*TASK REQUIREMENTS*
Using the data that follows, return exactly the lines from the one that contains "Screen dimensions: 1484x812" through the one that contains "agent. This screenshot has width=1456, height=819.", ends included.

*DATA RECORDS*
* * *

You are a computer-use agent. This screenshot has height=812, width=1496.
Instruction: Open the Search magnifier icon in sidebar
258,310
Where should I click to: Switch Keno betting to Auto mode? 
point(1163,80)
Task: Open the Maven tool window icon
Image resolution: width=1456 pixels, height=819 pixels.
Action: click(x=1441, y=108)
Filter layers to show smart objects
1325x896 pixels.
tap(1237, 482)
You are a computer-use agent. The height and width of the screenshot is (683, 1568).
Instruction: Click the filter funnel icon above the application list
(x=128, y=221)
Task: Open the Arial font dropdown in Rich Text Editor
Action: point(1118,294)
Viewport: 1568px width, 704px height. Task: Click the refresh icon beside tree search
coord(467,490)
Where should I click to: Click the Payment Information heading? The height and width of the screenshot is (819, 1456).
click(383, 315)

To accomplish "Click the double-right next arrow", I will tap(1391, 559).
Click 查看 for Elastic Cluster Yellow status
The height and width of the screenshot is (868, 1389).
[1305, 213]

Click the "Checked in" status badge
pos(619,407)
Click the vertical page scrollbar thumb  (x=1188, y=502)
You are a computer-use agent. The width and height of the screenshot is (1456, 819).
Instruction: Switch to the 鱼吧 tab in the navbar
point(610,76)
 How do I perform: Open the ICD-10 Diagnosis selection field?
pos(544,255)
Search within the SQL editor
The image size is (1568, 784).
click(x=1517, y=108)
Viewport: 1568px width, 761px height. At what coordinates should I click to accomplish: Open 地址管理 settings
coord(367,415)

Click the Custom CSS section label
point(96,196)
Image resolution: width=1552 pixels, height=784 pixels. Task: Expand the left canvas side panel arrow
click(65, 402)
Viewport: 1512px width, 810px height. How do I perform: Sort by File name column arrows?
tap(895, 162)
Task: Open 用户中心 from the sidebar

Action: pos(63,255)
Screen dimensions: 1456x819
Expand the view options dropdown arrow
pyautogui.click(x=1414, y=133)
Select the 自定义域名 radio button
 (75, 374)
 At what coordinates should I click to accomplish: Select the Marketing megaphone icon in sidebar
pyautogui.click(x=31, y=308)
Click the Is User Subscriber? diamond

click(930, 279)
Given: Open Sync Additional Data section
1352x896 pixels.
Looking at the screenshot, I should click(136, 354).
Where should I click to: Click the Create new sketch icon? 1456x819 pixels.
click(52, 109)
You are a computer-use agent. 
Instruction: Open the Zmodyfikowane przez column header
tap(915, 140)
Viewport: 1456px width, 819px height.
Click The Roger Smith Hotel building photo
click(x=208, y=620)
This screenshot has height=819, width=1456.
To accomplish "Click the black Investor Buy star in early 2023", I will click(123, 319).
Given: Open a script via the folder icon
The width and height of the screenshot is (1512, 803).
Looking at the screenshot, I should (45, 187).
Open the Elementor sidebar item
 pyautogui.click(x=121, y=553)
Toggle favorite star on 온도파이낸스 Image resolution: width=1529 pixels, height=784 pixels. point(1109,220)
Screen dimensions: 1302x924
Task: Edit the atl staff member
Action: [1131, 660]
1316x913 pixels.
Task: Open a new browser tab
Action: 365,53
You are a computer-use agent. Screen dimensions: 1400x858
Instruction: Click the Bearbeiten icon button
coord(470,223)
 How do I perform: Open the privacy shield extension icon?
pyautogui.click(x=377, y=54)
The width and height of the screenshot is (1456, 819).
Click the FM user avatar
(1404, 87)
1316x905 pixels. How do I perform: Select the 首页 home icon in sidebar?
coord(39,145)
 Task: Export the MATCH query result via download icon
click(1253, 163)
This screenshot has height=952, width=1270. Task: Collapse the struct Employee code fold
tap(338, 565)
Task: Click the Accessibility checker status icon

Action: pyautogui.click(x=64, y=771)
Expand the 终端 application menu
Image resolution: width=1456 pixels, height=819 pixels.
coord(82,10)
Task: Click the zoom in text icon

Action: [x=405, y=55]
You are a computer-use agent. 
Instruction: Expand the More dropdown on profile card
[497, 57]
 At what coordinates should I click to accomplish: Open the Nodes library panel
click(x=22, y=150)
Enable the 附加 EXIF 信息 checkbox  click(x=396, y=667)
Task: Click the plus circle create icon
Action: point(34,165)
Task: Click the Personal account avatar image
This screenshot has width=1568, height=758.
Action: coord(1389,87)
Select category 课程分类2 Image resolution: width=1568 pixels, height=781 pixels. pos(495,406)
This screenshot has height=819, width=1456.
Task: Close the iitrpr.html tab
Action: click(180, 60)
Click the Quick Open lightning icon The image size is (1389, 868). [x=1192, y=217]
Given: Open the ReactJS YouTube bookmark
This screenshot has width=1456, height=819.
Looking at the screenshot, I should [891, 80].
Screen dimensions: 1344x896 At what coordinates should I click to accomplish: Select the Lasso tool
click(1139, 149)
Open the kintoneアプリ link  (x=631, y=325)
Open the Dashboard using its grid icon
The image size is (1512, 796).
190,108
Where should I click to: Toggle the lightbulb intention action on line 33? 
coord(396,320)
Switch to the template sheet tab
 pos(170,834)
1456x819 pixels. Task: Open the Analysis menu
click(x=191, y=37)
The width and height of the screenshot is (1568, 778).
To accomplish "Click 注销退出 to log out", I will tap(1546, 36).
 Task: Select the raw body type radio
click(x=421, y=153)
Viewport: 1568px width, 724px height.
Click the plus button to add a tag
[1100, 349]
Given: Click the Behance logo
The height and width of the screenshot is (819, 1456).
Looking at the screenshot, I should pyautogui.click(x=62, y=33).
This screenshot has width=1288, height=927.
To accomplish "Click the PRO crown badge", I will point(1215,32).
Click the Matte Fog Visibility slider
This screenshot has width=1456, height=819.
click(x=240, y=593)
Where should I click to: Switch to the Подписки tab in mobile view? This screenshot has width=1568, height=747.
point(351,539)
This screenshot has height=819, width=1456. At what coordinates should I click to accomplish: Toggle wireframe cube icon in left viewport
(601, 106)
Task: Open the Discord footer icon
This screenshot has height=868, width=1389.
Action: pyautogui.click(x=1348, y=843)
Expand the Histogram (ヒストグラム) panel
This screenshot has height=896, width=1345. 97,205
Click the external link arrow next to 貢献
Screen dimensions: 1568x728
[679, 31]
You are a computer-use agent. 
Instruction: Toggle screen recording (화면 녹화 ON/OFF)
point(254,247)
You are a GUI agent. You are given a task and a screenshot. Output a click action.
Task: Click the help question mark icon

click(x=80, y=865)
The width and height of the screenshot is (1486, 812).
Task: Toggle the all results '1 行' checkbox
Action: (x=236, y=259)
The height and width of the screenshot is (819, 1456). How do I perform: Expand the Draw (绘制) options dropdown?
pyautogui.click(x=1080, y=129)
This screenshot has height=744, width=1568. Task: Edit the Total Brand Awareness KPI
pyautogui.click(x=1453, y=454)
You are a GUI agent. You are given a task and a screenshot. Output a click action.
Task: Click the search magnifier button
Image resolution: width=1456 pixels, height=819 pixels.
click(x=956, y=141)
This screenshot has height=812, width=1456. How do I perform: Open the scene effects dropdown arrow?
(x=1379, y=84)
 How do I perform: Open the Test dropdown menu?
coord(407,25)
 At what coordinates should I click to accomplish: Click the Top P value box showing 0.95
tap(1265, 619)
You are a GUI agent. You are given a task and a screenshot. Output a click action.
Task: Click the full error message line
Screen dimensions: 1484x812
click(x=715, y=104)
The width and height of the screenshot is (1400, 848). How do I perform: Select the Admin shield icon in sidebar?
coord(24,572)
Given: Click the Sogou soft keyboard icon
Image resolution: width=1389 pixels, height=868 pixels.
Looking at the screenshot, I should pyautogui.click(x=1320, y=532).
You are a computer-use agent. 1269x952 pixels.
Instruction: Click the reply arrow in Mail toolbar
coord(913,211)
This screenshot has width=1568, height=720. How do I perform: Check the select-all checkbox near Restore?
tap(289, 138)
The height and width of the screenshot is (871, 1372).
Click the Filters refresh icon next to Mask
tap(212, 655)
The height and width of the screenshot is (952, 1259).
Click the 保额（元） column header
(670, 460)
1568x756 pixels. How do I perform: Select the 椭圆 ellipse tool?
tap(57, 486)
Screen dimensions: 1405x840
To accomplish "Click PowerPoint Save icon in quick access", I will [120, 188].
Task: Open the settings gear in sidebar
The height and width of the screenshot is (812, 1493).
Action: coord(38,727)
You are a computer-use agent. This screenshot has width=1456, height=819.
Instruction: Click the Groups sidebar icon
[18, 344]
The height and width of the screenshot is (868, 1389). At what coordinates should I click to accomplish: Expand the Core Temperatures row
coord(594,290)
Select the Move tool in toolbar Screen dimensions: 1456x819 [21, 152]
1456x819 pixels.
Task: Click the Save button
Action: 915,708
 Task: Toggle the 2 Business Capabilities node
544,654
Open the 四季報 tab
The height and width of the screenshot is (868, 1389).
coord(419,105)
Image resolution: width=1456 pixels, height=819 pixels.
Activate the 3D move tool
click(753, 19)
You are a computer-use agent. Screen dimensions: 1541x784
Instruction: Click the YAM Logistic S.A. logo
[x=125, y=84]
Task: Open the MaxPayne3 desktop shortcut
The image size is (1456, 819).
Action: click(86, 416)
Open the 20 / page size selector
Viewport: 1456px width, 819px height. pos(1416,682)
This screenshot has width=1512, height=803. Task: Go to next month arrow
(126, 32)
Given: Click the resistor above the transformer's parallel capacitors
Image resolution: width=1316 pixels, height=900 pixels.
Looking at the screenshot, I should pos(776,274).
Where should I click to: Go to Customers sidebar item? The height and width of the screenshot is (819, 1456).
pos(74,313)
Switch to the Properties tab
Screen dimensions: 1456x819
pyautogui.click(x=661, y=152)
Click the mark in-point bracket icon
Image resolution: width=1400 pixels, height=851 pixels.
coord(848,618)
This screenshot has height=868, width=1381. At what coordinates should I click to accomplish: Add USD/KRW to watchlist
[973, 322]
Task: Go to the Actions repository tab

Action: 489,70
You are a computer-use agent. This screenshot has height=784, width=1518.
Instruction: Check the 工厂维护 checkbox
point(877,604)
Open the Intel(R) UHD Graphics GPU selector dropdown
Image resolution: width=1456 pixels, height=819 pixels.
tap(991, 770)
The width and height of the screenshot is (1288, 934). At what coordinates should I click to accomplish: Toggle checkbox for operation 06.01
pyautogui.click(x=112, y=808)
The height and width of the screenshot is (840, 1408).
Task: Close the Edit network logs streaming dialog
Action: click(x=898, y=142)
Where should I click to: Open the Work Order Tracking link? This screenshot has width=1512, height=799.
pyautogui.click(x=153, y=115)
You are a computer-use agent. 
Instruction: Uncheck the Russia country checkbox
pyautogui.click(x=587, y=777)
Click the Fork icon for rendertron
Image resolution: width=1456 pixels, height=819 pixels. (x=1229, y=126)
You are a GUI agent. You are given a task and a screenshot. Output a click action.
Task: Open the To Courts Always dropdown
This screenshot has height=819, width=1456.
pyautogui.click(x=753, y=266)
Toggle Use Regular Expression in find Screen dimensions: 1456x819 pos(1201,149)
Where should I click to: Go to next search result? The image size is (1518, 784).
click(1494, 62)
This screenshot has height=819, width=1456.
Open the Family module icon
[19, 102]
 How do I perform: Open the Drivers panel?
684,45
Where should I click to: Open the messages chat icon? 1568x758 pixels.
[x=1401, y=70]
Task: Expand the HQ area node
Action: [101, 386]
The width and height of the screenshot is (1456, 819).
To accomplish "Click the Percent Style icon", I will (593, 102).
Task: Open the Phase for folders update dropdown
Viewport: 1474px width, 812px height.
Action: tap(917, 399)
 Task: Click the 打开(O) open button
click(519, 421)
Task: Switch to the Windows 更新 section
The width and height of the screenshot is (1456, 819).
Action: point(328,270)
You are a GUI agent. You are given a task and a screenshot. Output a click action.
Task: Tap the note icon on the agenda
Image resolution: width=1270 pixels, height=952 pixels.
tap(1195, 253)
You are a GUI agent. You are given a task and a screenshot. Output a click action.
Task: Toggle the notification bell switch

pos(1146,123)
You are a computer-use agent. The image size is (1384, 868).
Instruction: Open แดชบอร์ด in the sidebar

* * *

*SOLUTION*
Screen dimensions: 1484x812
click(x=715, y=104)
The width and height of the screenshot is (1400, 848). How do I perform: Select the Admin shield icon in sidebar?
coord(24,572)
Given: Click the Sogou soft keyboard icon
Image resolution: width=1389 pixels, height=868 pixels.
Looking at the screenshot, I should pyautogui.click(x=1320, y=532).
You are a computer-use agent. 1269x952 pixels.
Instruction: Click the reply arrow in Mail toolbar
coord(913,211)
This screenshot has width=1568, height=720. How do I perform: Check the select-all checkbox near Restore?
tap(289, 138)
The height and width of the screenshot is (871, 1372).
Click the Filters refresh icon next to Mask
tap(212, 655)
The height and width of the screenshot is (952, 1259).
Click the 保额（元） column header
(670, 460)
1568x756 pixels. How do I perform: Select the 椭圆 ellipse tool?
tap(57, 486)
Screen dimensions: 1405x840
To accomplish "Click PowerPoint Save icon in quick access", I will [120, 188].
Task: Open the settings gear in sidebar
The height and width of the screenshot is (812, 1493).
Action: coord(38,727)
You are a computer-use agent. This screenshot has width=1456, height=819.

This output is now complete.